What to produce: Restate word for word the material below, starting at the line that contains "Expand the 选择样式 section chevron" and stopping after the last line; skip pictures.

Supplied material:
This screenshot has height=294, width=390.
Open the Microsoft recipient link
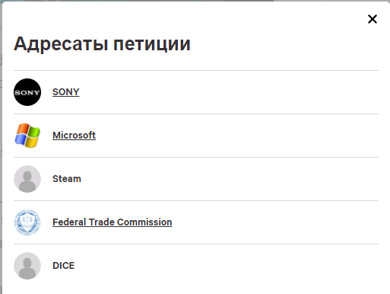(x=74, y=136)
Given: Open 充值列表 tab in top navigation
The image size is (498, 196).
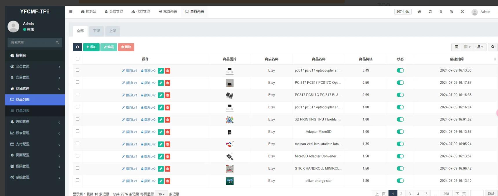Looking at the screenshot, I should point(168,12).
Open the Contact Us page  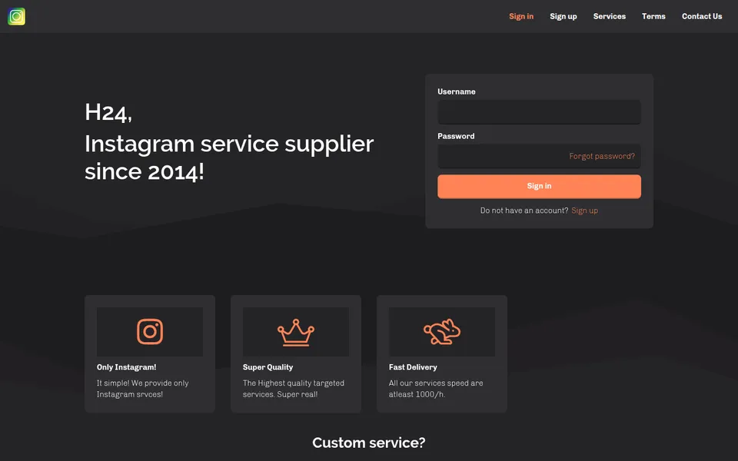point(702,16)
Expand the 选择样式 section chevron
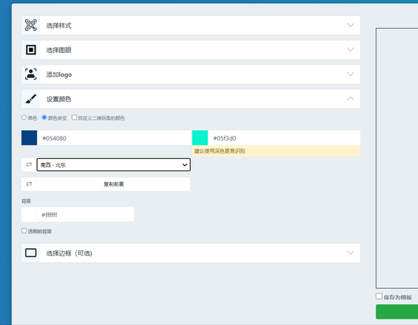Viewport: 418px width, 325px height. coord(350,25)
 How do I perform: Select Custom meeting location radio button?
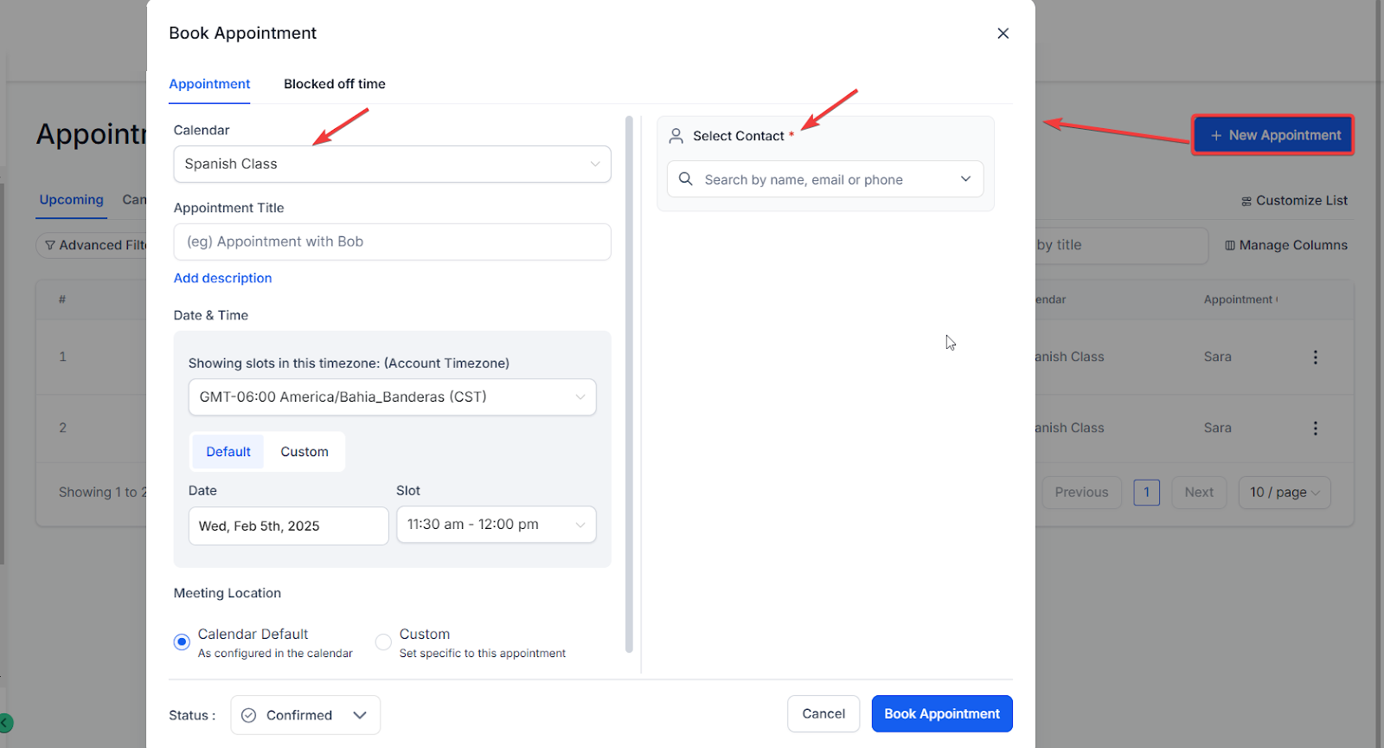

Task result:
Expand the 选择样式 section chevron
Viewport: 418px width, 325px height. coord(350,25)
 How do I perform: Select Custom meeting location radio button?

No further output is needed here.